Getting the most out of the Austin Film Festival & Conference by Registrant Robert Hampton
Getting the most out of the festival and conference is easy. If you’re coming in from out of town, just being in Austin is worth the cost of the badge, so you’re up already.
I discovered the Austin Film Festival in 2009 on the first day of the conference. I had an hour between when I bought my pass and started attending panels. With my superior sense of direction, it took me about thirty seconds to locate everywhere I needed to go, so it might take you a minute. You won’t be able to find one that’s not full of wonderful people being addressed by wonderful and accomplished people. The biggest problem is that there are several going on at once and you may think it’s unfair to have to choose between them. Well, life’s unfair. Pick one. Trust me, you won’t regret missing the one across the hall.
Where else can you hear writers talk about how impossible it is to work with studio executives and producers, and then have studio executives and producers talk about how exasperating it is to work with writers? No other place that doesn’t also have lawyers and a judge, let me tell you.
Why are you there? Answer that and you’ll be able to pick panels to best suit your goals. Writing for movies is great, but more writers are employed writing for TV. Last year I attended a panel on “How to be a Showrunner,” which is the head writer on a TV show. It wasn’t as well attended as panels on movies, even though the people running the panel actually employ dozens of new writers every year and are always looking for talent. One remarked on the irony.
Carry a notebook and take notes. People you meet. Thoughts. You can ask people to write their names and contact info, or copy the Pixar “formula” for success in it. I’ve done both! And have plenty of cards if you want to network. Entire forests are cleared for the card stock handed out at the parties. Writers aren’t the only ones there. People with mad skills in many areas are all over.
Stick around after the panels and ask a question, or just listen to other people ask questions. Many of these panelists are people you would never get close to in Hollywood. Seriously, if you approached them in a shop in Beverly Hills they’d mace you (I suppose). Here, though, they are generous with their time and eager to meet people who aspire to the industry. Don’t be shy!
This is the place to meet new friends. At my first Conference Wrap party in 2009, I simply approached a beautiful girl and asked “have you gotten funding for your project yet?” She laughed, and we’re still friends, though she was too shy to go over and meet Woody Harrelson or Mike Judge. Did I mention that Woody Harrelson and Mike Judge were at the party?
Hang out at the Driskill. Unless you’re doing something specific somewhere else. Last year I spoke to Phil Rosenthal (creator of “Everybody Loves Raymond”) in the lobby of the Driskill, at the Hair of the Dog Brunch over scrambled eggs, and after his movie premiere, we told jokes, shared info on the panels, and praised Austin. The year before, I was eating and drinking at the Driskill bar with Danny Rubin (Groundhog Day) and Shane Black (Lethal Weapon). This sort of thing almost never happens to me in my Florida suburb.

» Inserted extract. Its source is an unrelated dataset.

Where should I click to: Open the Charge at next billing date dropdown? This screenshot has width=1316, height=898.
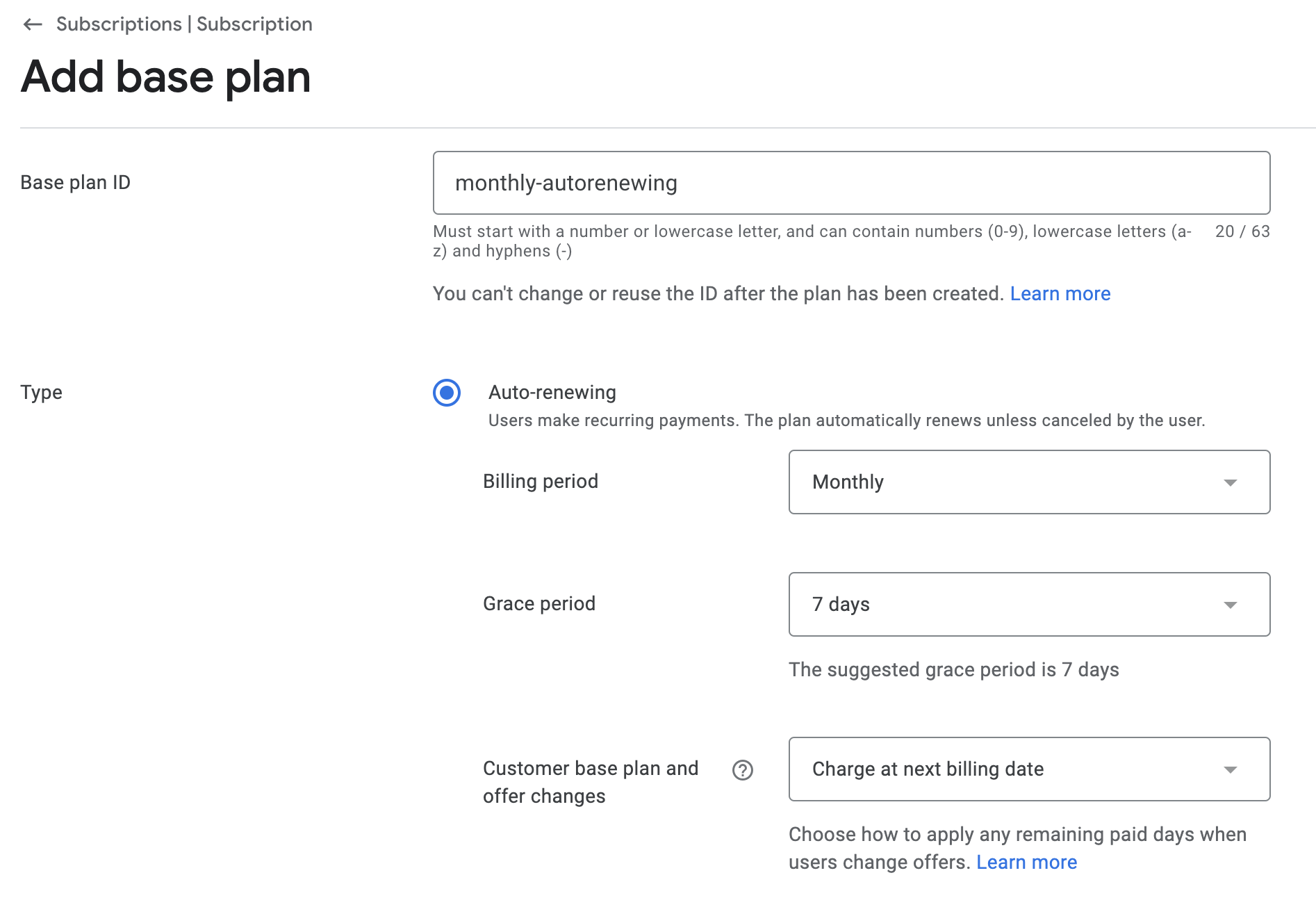pyautogui.click(x=1028, y=769)
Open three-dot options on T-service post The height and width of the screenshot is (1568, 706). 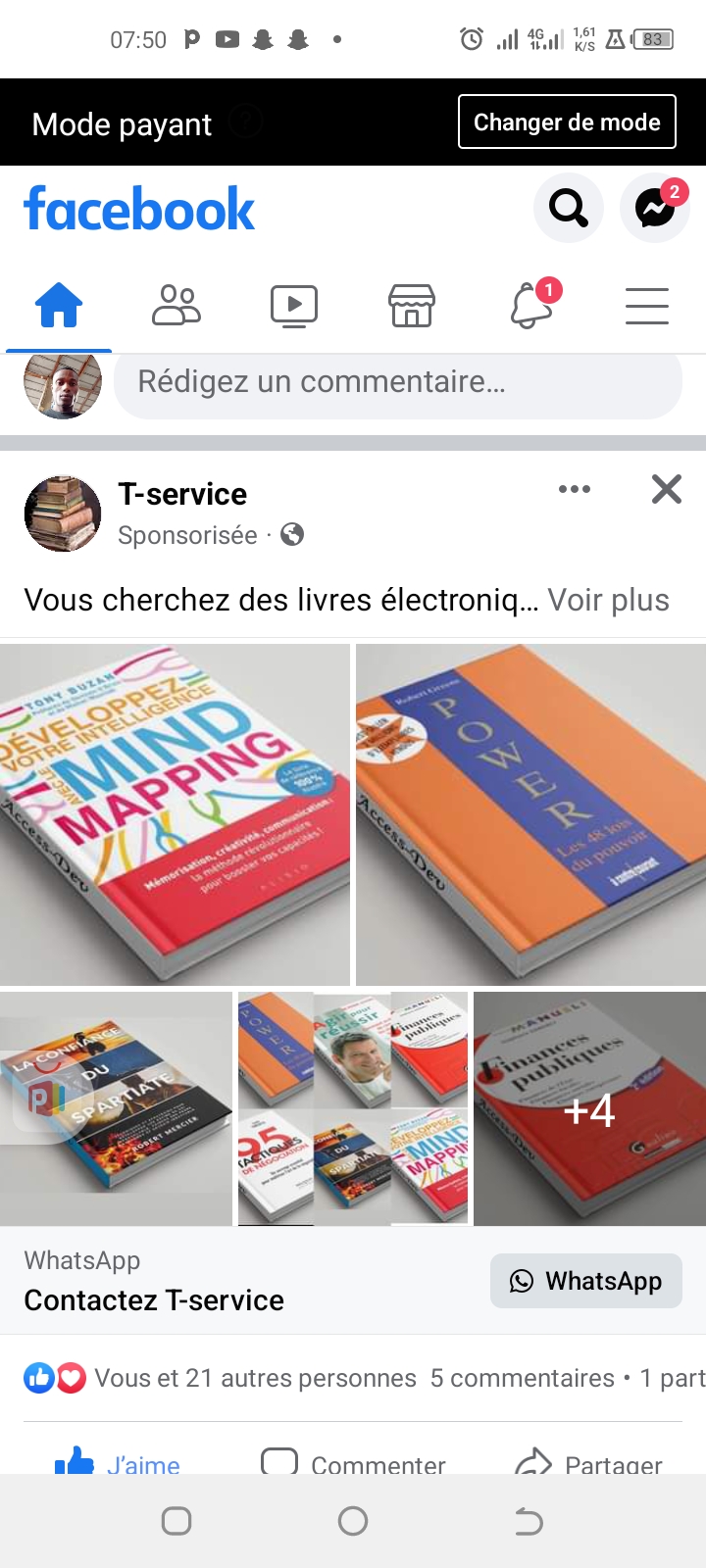(x=575, y=489)
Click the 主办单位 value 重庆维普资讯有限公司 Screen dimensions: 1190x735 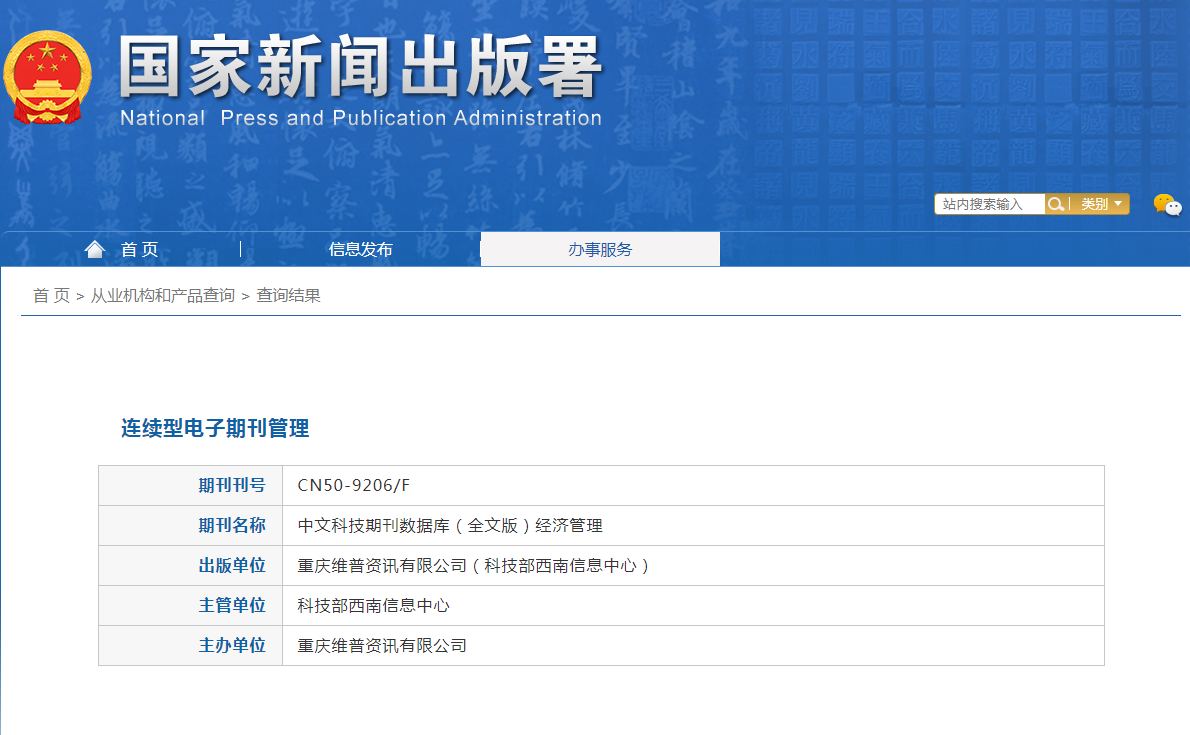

See as many movies as possible and meet the filmmakers. These are people who are actually doing the things that most people are only ever gassing on about.
Go to the script reading! The 2010 reading was epic. I don’t know how they’ll top it. Go anyway!
I was so impressed by my first festival that I started writing a screenplay (it’ll be done by this fest!). I also wouldn’t shut up about how great the AFF is. Seriously. The next year a journalist friend joined me. She got interviews with Dax Shephard and the cast of several of the movies showing there. We also got to hang out with the coolest writer in Hollywood – Peter Murrieta (Level Up, Wizards of Waverly Place, et al.), who was gracious enough to listen to me when I said he should be a panelist at the conference. We went record shopping and talked writing and baseball and steam punk. Before he left, he said “I’ll see you in L.A.!”
But I’m sure other people have cooler stories and better advice.
(I’d say something about parking, but there isn’t any. Good luck with that.)